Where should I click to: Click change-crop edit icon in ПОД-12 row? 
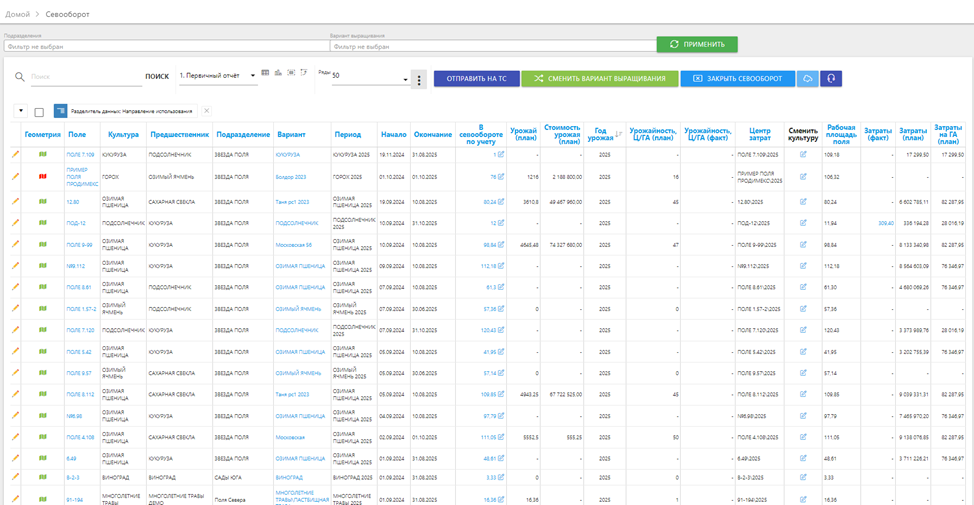click(803, 223)
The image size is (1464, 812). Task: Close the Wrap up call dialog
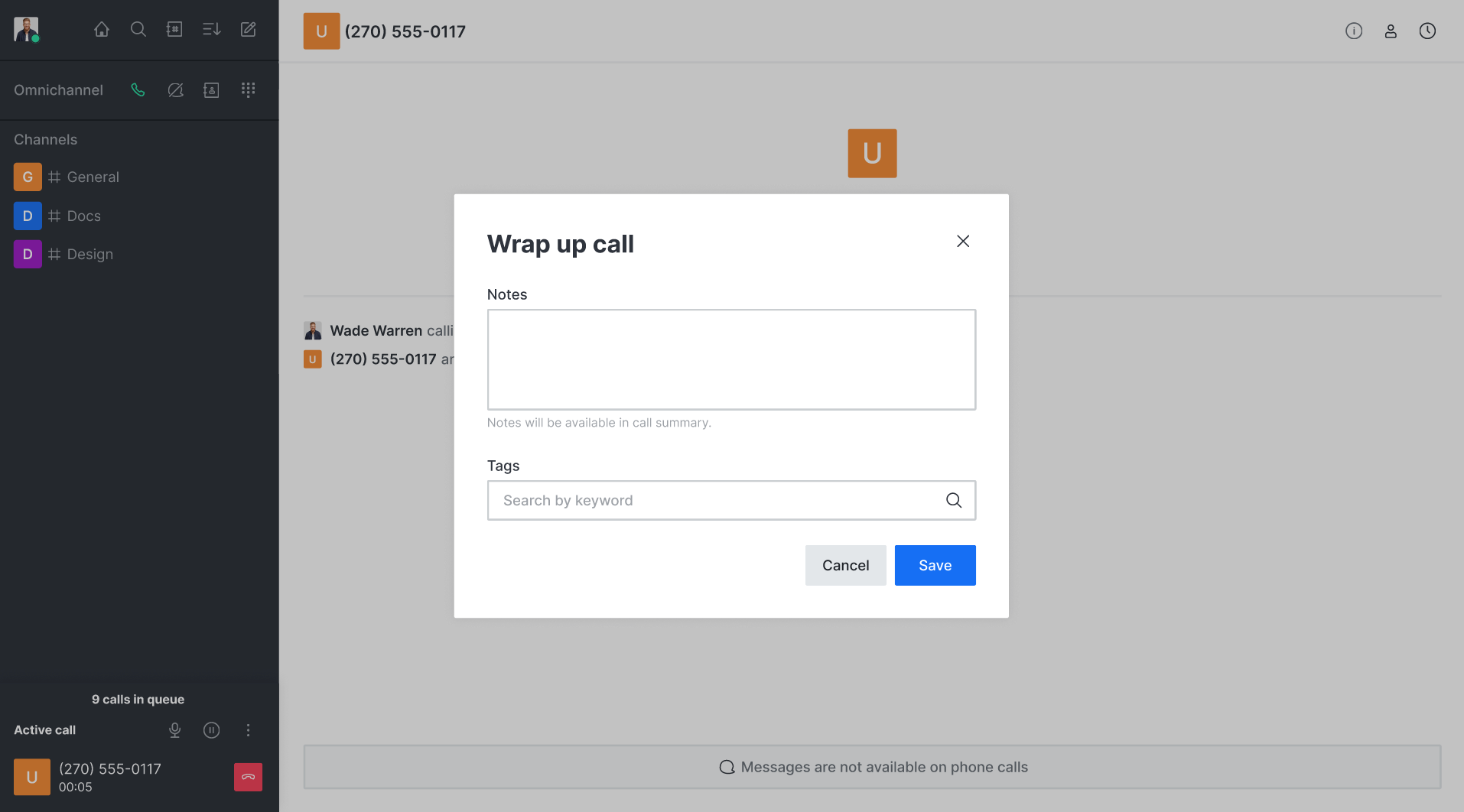tap(963, 242)
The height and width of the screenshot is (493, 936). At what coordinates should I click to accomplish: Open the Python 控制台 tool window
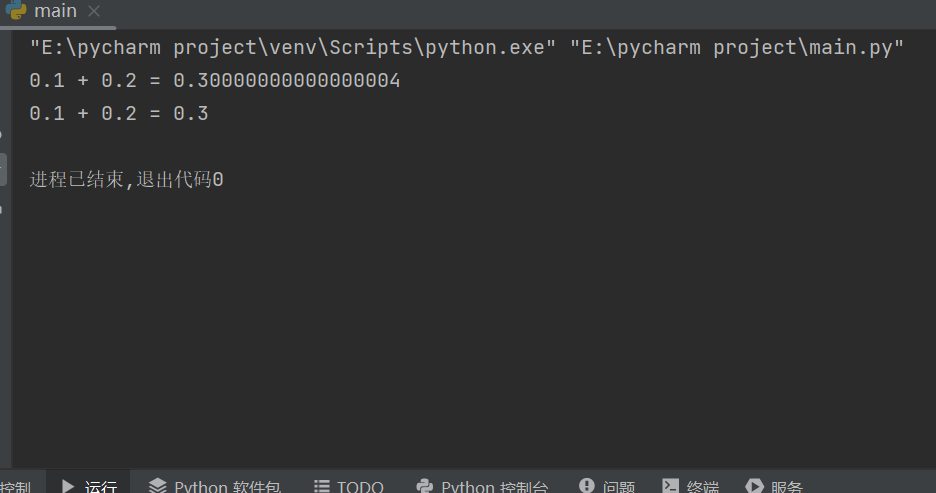click(494, 487)
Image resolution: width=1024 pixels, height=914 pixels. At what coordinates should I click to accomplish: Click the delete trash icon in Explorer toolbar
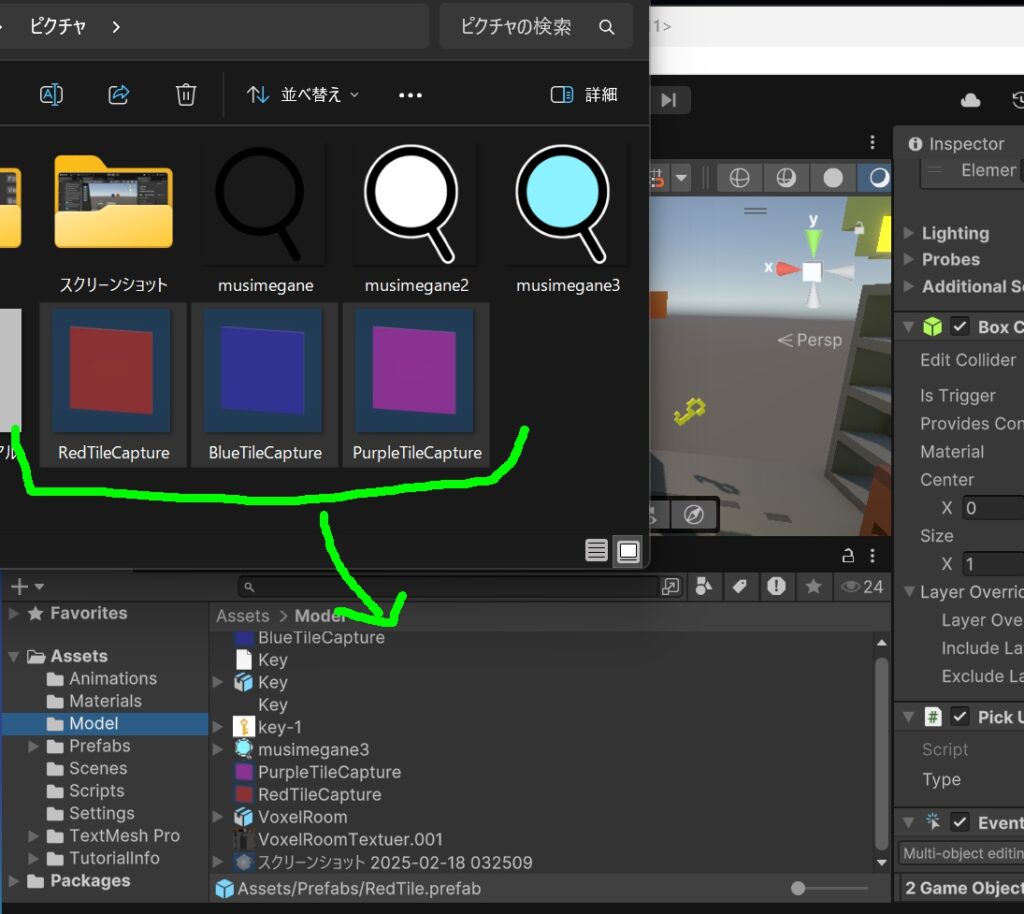click(185, 95)
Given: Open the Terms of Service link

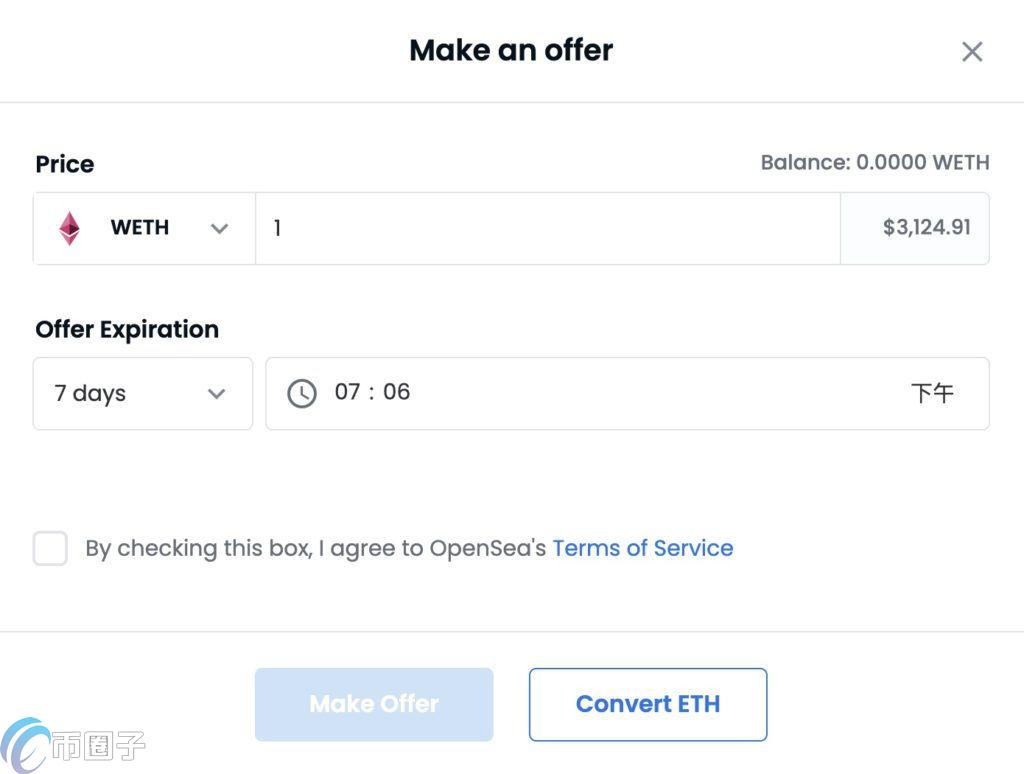Looking at the screenshot, I should pyautogui.click(x=642, y=548).
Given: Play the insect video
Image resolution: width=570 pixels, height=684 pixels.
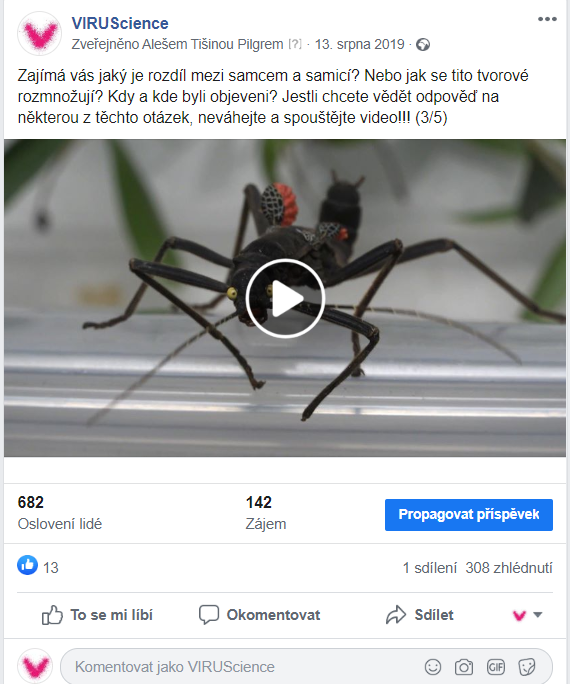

__Task to complete__: Gather every line of the records above that contains the word "pixels" and copy each one out in full.

__Answer below__:
Image resolution: width=1024 pixels, height=914 pixels. At what coordinates should I click to accomplish: Click the delete trash icon in Explorer toolbar
Image resolution: width=570 pixels, height=684 pixels.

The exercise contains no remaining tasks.